Ce que les opposants craignent par-dessus tout, c’est la pollution que peuvent engendrer de tels sites d'élevage, précise Brian Muldoon.
On y utilise des antibiotiques et il y a les excréments des poissons. On ne voit pas les déjections des poissons. Ils ne les gèrent pas. Ce n'est pas comme si ça restait sous les filets et que quelqu'un venait les ramasser. Alors ils vont où? Ils vont où le courant les amène, c’est-à-dire sur la rive.

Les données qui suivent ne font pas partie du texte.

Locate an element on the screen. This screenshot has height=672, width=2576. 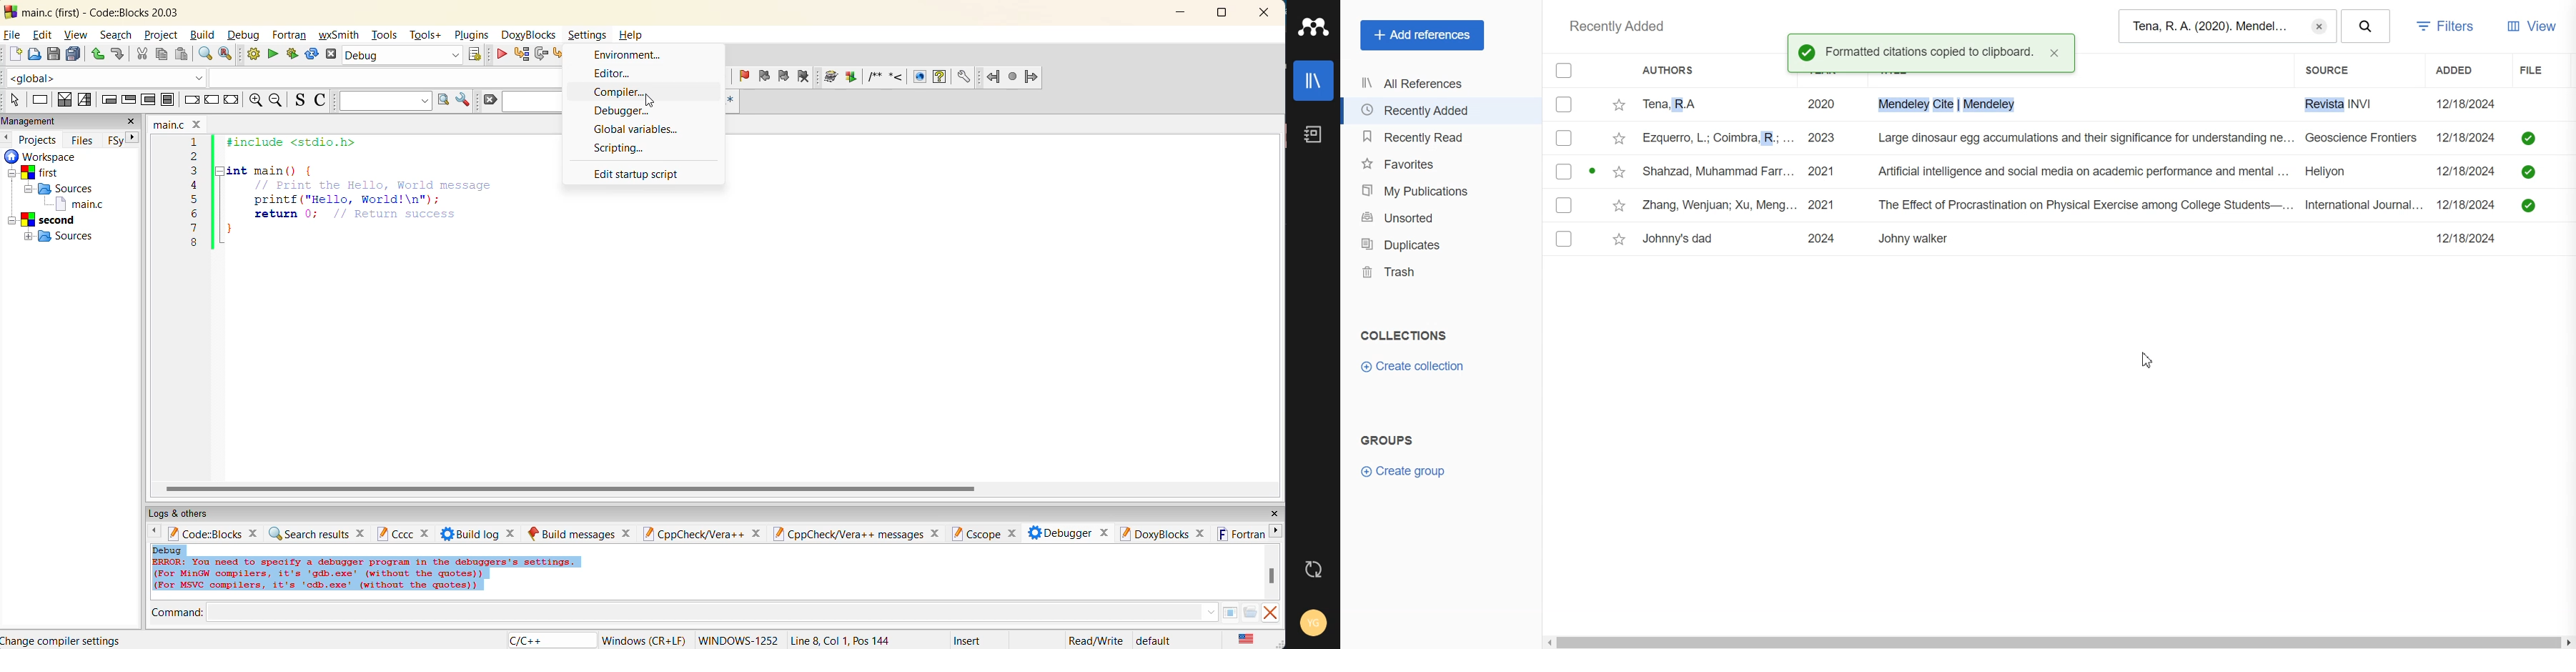
run is located at coordinates (274, 55).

Brian Muldoon est président de la Protect Liverpool Bay Association.
Photo : Radio-Canada / La semaine verte
À proximité des installations de Cooke se trouve une des plus belles plages du comté.
On veut que cette magnifique plage demeure intacte, que l’eau reste pure
, souligne Darlene Norman, mairesse de la municipalité régionale de Queens.
Elle représente les élus municipaux de la région, eux aussi opposés aux fermes d’élevage de saumon.

Darlene Norman est mairesse de la municipalité régionale de Queens.
Photo : Radio-Canada / La semaine verte
Mme Norman n'en revient pas que les entreprises d’aquaculture de saumon se désignent comme des fermiers de la mer
.
Sur terre, les fermiers doivent traiter tous leurs excréments et tous les restes de nourriture. Pourquoi un fermier de la mer ne serait-il pas responsable de ses déchets? C’est LA question.
La localité de Liverpool a trouvé des alliés tout le long de la côte atlantique, en Nouvelle-Écosse.
L’association de Brian Muldoon a rejoint le réseau Healthy Bays, un regroupement provincial qui milite contre l’industrie salmonicole.
Cette industrie n’est pas pour la Nouvelle-Écosse. On doit sensibiliser le reste de la province et informer la population de ce qui passe dans ces filets.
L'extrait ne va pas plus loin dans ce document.